6. There are some improvements for walking, but fewer than those likely under the ‘Wick Walk’ idea, and the plans raise specific concerns such as over informal crossings and footway parking.

Solutions
In terms of solutions, I have some ideas – for example, replacing one lane of motor traffic with a two-way cycle track, or exploring the Wick Walk proposals. If the current scheme were to continue, I would think minimal remedial changes would include: retaining the current cycle track, replacing the informal crossings with zebras, and removing/relocating car parking so it is less hazardous to cyclists.

However, I think we should be more ambitious. I’d like to see a visioning process focusing on what the problems are and what we want for the area. I’ve got my own ideas again here, but so I am sure have local residents. We could then explore and trial different options – my cycle track idea, the Wick Walk idea.
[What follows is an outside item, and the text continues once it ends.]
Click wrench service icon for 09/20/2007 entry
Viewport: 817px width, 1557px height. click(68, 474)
There is plenty of space here to play about (why not have a Playing Out event as part of it, in fact!), cut down on motor traffic space, see what might work and what people like.

Let’s learn from other parts of London (and in Hackney of course) and the UK where increasingly trialling is being used to explore more radical streetscape options than simply the traditional one- or two-way carriageway with footway parking and no cycle provision. We can do better than that in Hackney.

Detailed comments
1. Scheme Objectives. There are no clear objectives for the scheme, and accordingly no idea of how we will be able to assess its performance against those (Counts? User Surveys?) The closest is a background statement saying ‘Hackney Council is committed to promoting sustainable forms of travel such as walking, cycling and using public transport. Road network changes which improve safety and accessibility for all users are important to achieving this aim.’ This does not tell us what the scheme specifically is intended to do for the Wick area and those travelling through it by sustainable modes.
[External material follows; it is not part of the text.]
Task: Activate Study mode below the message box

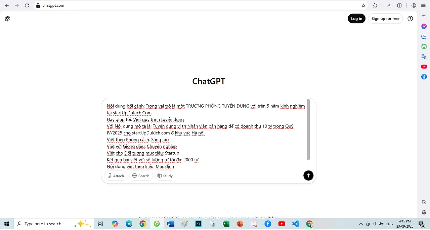Action: [x=165, y=176]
2. Consultation and Data. The consultation process is very limited: there has been little pre-consultation, the consultation questions is a simple yes/no, without allowing people to contribute in a strategic or more detailed manner. Those consulted have been provided with no data or information (for example, carriageway and footway widths and how these are changing, current or predicted motor traffic volumes, possible traffic displacement to residential streets outside the scheme area, how the car parking arrangements are changing, pedestrian, bus and cycle accessibility and levels of service, etc.) to help them decide.

3. Public Realm/Access to Local Facilities. The scheme will do little to improve public realm, blighted due to the lack of on-street activity, large amounts of car parking, and high levels of motor traffic (see below).
For example, much footway (“inset/hybrid”) parking will remain (despite no space being allocated to cycling) and new footway parking is being installed on the South pavement where it is relatively narrow. While there will be some pedestrian improvements at Wick Road/Morning Lane junction, moving the crossing South further disconnects the natural link between Wick Road and the Wick estates to Well Street market and shops. The latter is a key potential local destination, especially given the lack of active frontage on Wick Road, but the shops and market have struggled in recent decades. The plans do not permit East-West cycle permeability: cycles, like motor traffic, cannot complete this movement to access the shops and market at the end of Wick Road.
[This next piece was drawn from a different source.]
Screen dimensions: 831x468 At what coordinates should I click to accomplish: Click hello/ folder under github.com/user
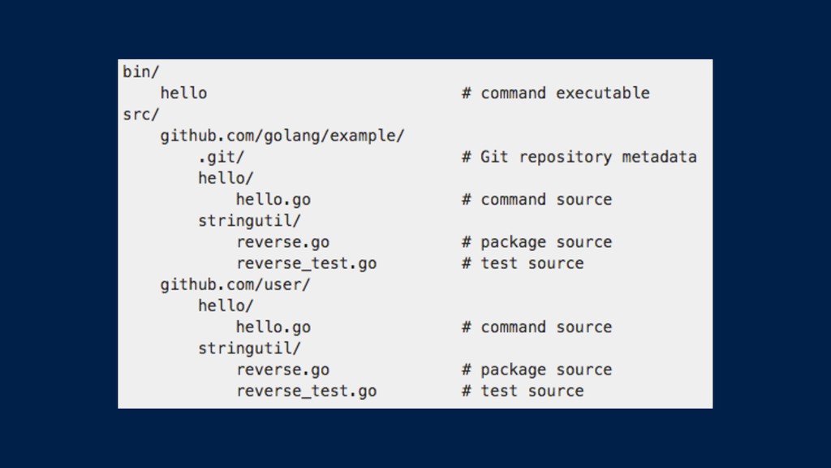[x=226, y=306]
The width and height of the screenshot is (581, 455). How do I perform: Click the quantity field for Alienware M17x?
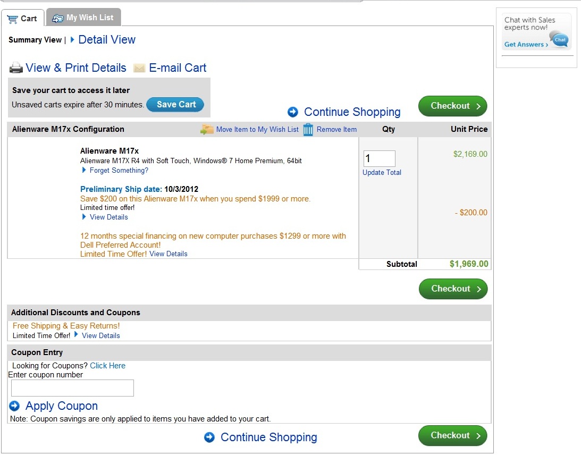coord(380,158)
4. Through Motor Traffic. The scheme will not improve the health and other problems that local residents face due to an inappropriate level of through motor traffic. In fact, through motor traffic will likely increase under the new plans. Despite currently carrying around 9,000 PCUs (Passenger Car Units) per day, Wick Road is well under capacity as a one-way street (partly due to car parking on the carriageway on both sides at a narrow point near the Morning Lane junction). Creating two lanes without obstructions (partly through moving car parking to the footway at that narrow point) will provide road capacity that may hold up to the current levels of Westbound motor traffic.
While some of that Westbound traffic may divert, a two-way road will in addition take a substantial amount of Eastbound motor traffic currently using other roads in the area (Homerton High Street, Cassland Road – both of which are even busier than Wick Road). This has implications for quality of life on Wick Road and potentially also on residential streets outside the scheme area (e.g. East of Mare Street).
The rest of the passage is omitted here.